Summary
This talk introduces HashDist, a critical component of the scientific software development workflow. HashDist enables highly customizable, source-driven, and reproducible builds for scientific software stacks. HashDist builds can be made relocatable, allowing the easy redistribution of binaries on all three major operating systems as well as cloud and supercomputing platforms.
Description
Developing scientific software is a continuous balance between not reinventing the wheel and getting fragile codes to interoperate with one another. Binary software distributions such as Anaconda provide a robust starting point for many scientific software packages, but this solution alone is insufficient for many scientific software developers. HashDist provides a critical component of the development workflow, enabling highly customizable, source-driven, and reproducible builds for scientific software stacks, available from both the IPython Notebook and the command line.

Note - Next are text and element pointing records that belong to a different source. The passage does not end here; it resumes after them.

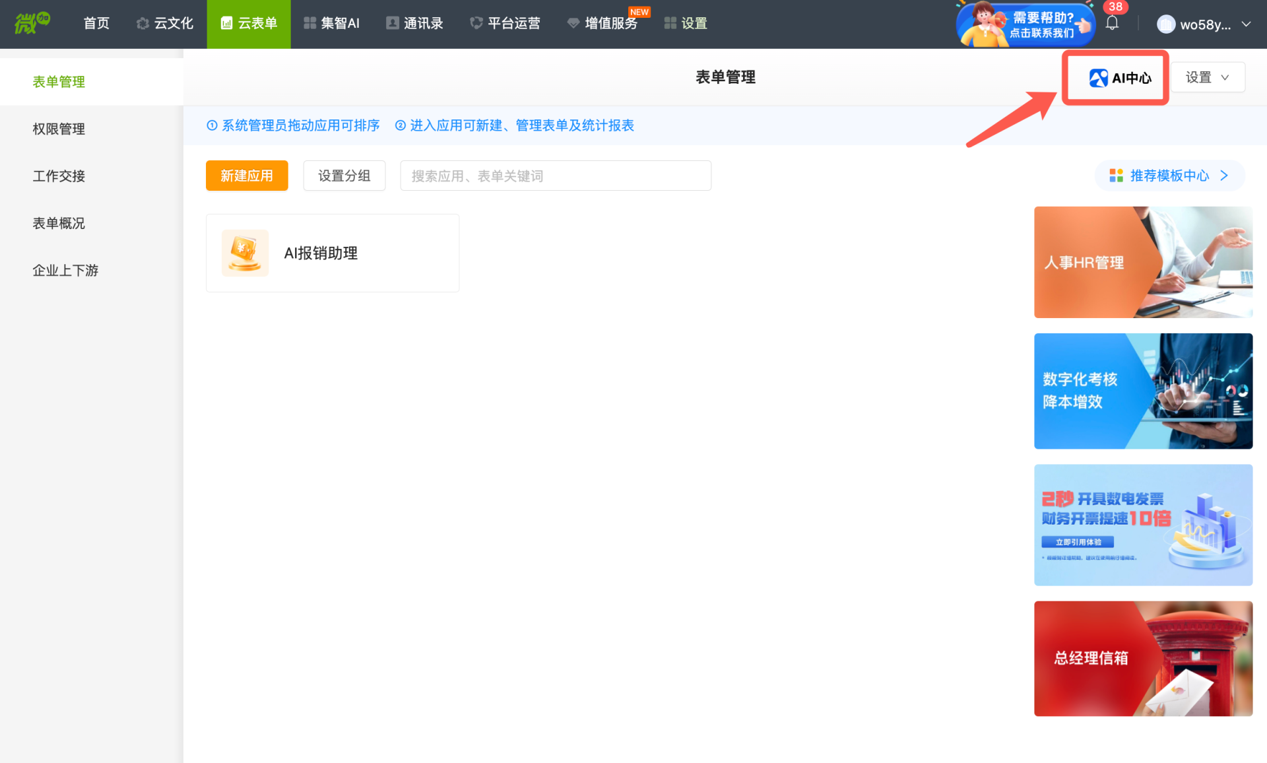Click the 推荐模板中心 grid icon

[1116, 176]
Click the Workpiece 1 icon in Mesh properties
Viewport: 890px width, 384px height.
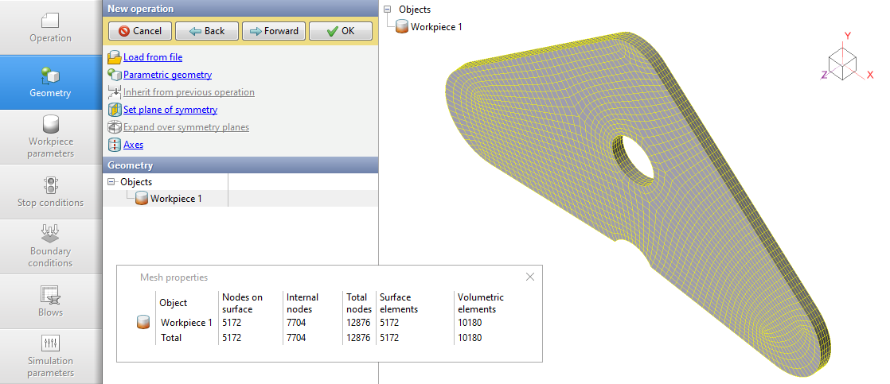coord(144,323)
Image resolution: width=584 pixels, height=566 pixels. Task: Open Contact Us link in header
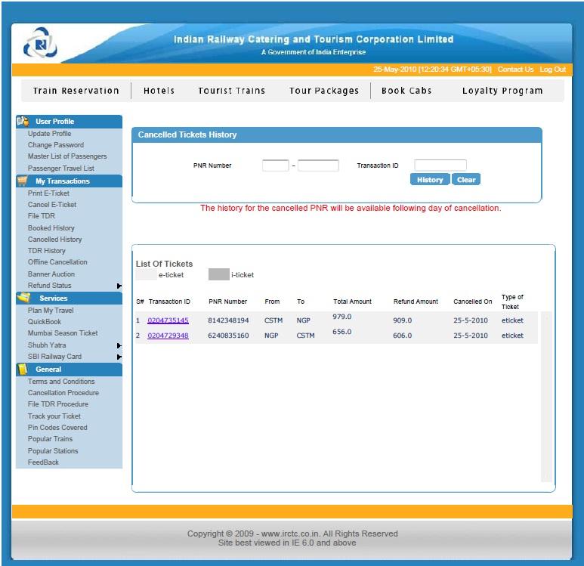[x=515, y=70]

To address these issues, the Coastal and Hydraulics Laboratory at the US Army Engineer Research and Development Center has funded the development of HashDist in collaboration with Simula Research Laboratories and the University of Texas at Austin. HashDist is motivated by a functional approach to package build management, and features intelligent caching of sources and builds, parametrized build specifications, and the ability to interoperate with system compilers and packages. HashDist enables the easy specification of "software stacks", which allow both the novice user to install a default environment and the advanced user to configure every aspect of their build in a modular fashion. As an advanced feature, HashDist builds can be made relocatable, allowing the easy redistribution of binaries on all three major operating systems as well as cloud, and supercomputing platforms. As a final benefit, all HashDist builds are reproducible, with a build hash specifying exactly how each component of the software stack was installed.
This talk will feature an introduction to the problem of packaging Python-based scientific software, a discussion of the basic tools available to scientific Python developers, and a detailed discussion and demonstration of the HashDist package build manager.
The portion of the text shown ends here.